Look at your household and figure out what you need and what would improve your lives. If it's "6 figures salary and a world owned by megacorps", then working in places like Amazon is the best thing you can do for your family.
If you're a small household without kids, like a lot of people in these engineering environments, then instead of spending 12 hours a day mon - fri addicted to trying to solve this really cool little engineering problem (which just so happens to help e.g Amazon), you'd be far better solving some really cool little engineering problem that just so happens to help your family, like building some cool home automation thing for them, or working on your own house to make it more efficient so you can use less energy so anyone else working in your house can retire earlier with smaller outgoings. Or even just being a housewife/husband will improve the lives of the people you care about in more valuable and appreciated ways than anything you could do working at Amazon.
Now, I appreciate I'm in a lucky place to be able to do this, but if you've been able to work as an engineer in top engineering environments and this post is relevant to you, then you are already more than lucky enough to be able to walk away from those environments do things that are consciously useful and appreciated by other humans whom you value.
onesociety2022|1 month ago
Working to make your home more efficient is not going to suddenly make anyone retire early. That’s the stupidest take I have heard. If you have some cool idea which makes home energy usage lower like a revolutionary heat pump, you should build your own company and sell that to everyone and scale up. You sound like a FatFIRE person that has quit professional life and is now trying to justify why sitting at home and helping your family members is a virtuous thing to do as opposed to working for some BigTech.

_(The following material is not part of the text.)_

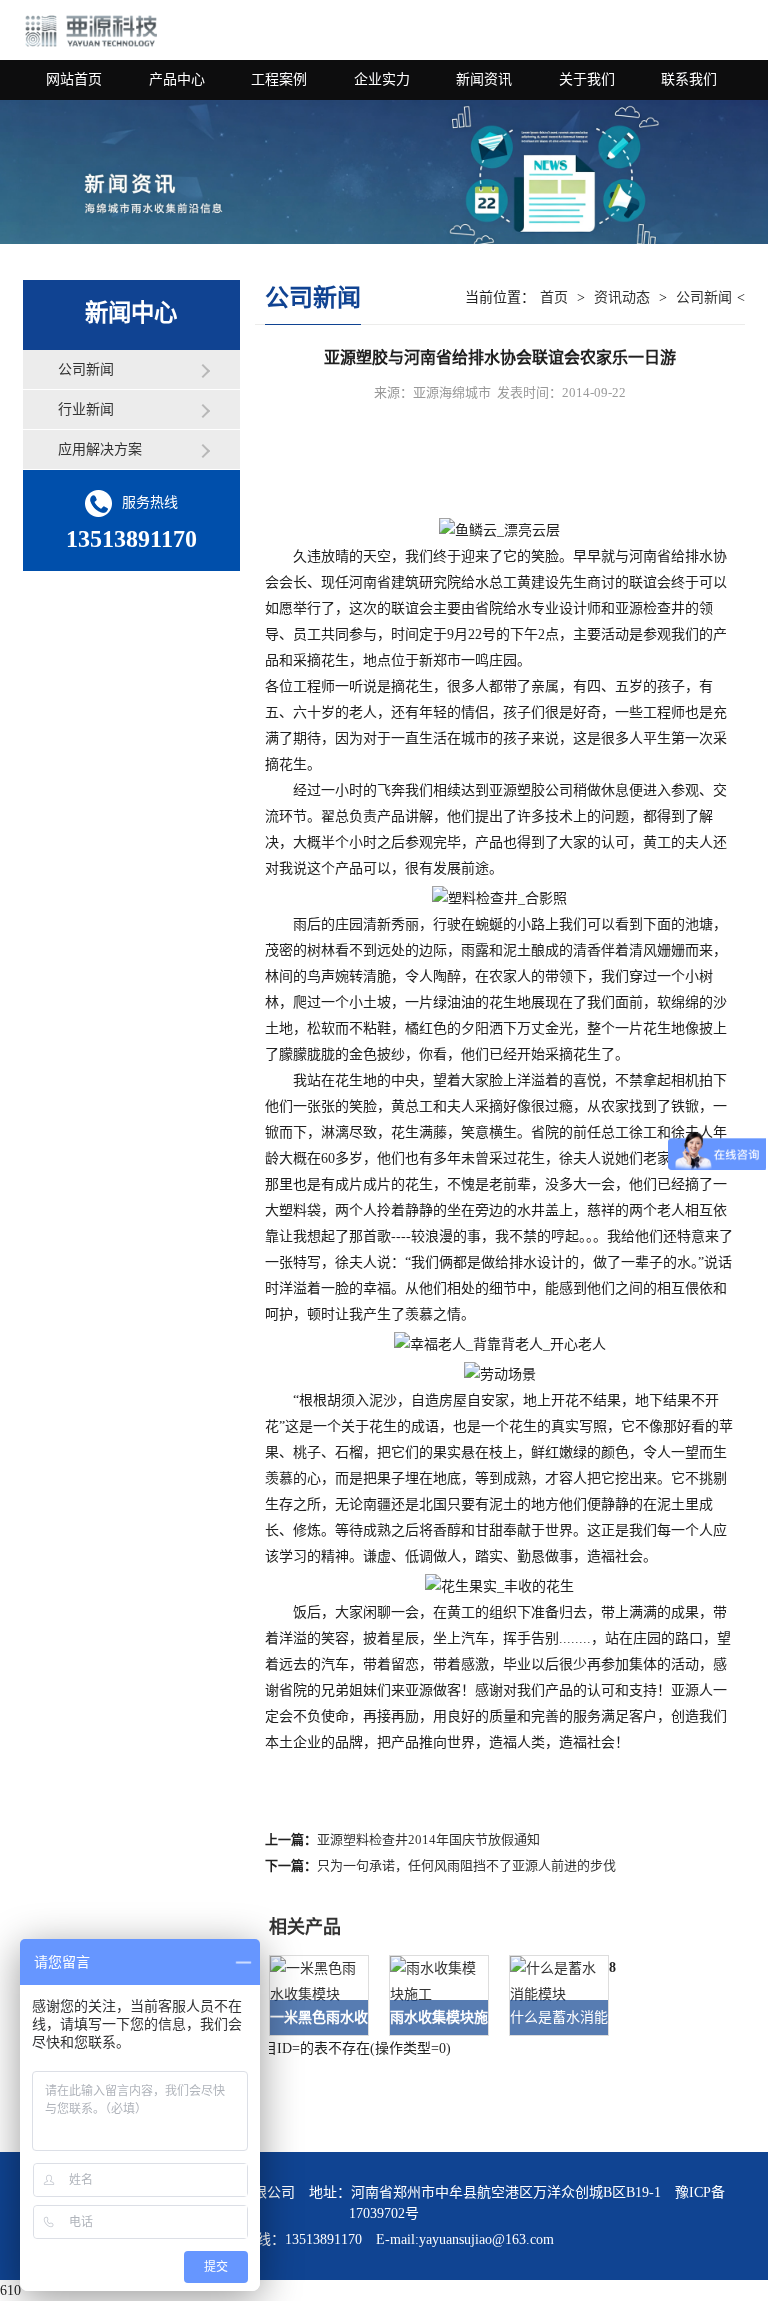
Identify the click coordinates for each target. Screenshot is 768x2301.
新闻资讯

A lot of the danger with BigTech is just the fact they are very big and so have accrued a lot of power. A simple solution is to use the anti-trust laws to break them up into smaller entities. I don’t think the problem is the products/services they build.
pharrington|1 month ago
There is some nuance in what "not working for big tech" means though. The general gist is to not take work making tools that can foreseeably be used to hurt people and the social fabric at large. Reject "disruption." Don't take money to make your life worse. That sort of thing.
wickedsight|1 month ago
This won't actually work though. The only reason we even have this discussion is because we're rich enough that pure survival isn't even really in our instinct anymore. Most of us haven't experienced actual hardship for years and we live in luxury.

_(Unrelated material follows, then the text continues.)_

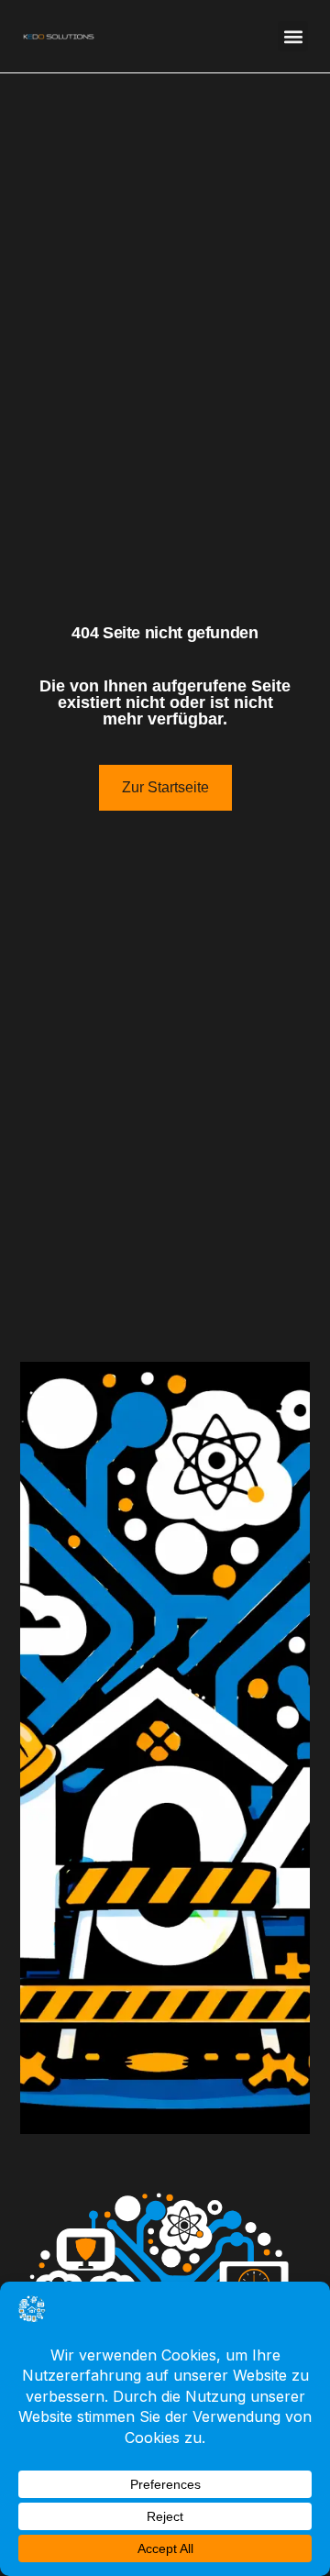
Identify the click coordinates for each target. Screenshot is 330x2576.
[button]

There are plenty people in the world who are smart and poor and living tough lives, who are ready to replace people who quit because they have te luxury to quit. Just look at the huge amount of Indian people moving across the world to work in tech. These people aren't going to let the opportunity to significantly improve their lives go because they're going to work on software that might negatively impact society at some point. You could see this exact thing happen when Elon took over Twitter. Many people left because they disagreed with Elon, while many H-1B stuck around because they (and their families) actually had something to lose.

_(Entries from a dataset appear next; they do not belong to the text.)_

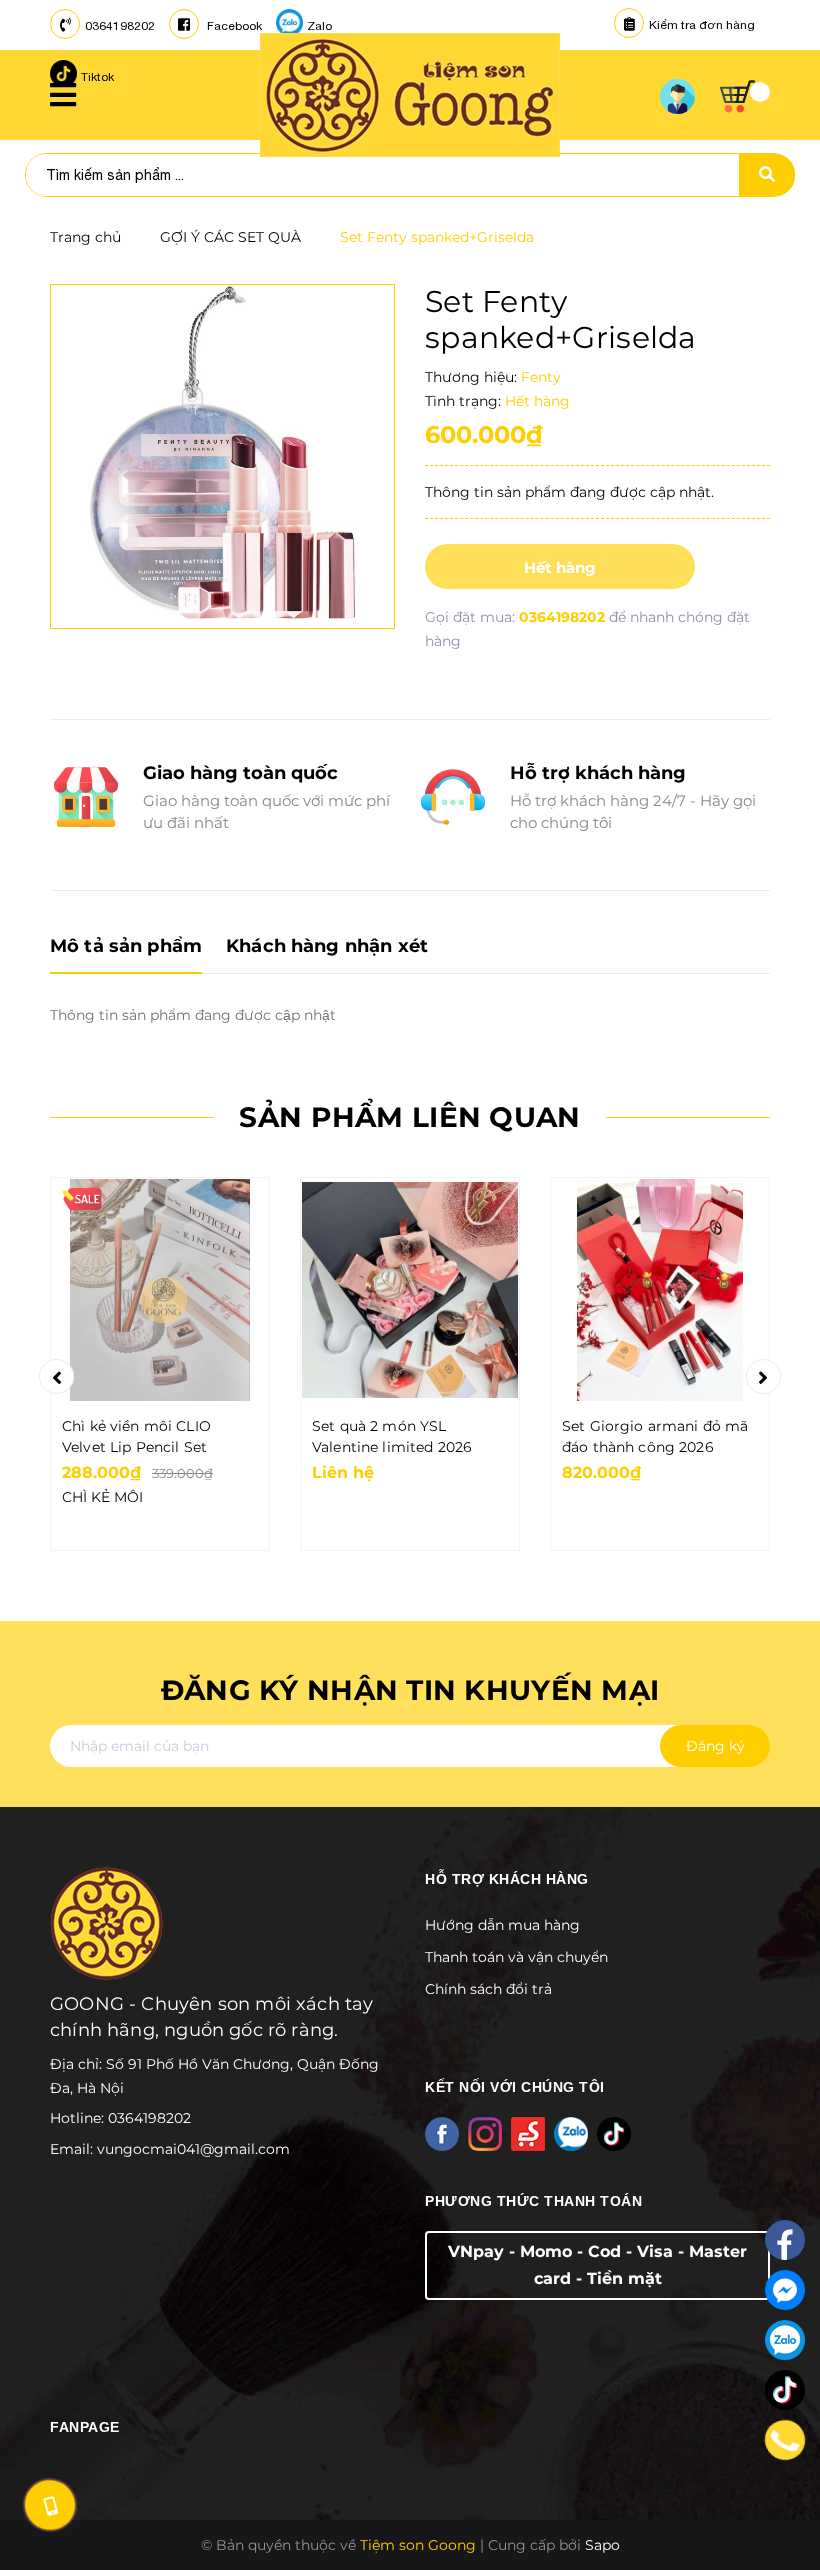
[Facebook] (785, 2240)
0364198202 (120, 26)
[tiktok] (785, 2390)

I don't think many of us on HN realize how incredibly spoiled we are with the lives we live.
imiric|1 month ago
"Will"? If you don't see how this is happening today, you're either a part of the problem, or blissfully ignorant.
> It offers no constructive alternative
WDYM? The article clearly suggests that people should stop working for these companies.
Besides, why must every criticism propose a solution? The problem should be fixed by those who created it.
unknown|1 month ago
[deleted]
obsoleetorr|1 month ago
[deleted]
b65e8bee43c2ed0|1 month ago
so yes, it is rather absurd to demand radical changes from the society when you are unwilling to endure even minor inconveniences yourself.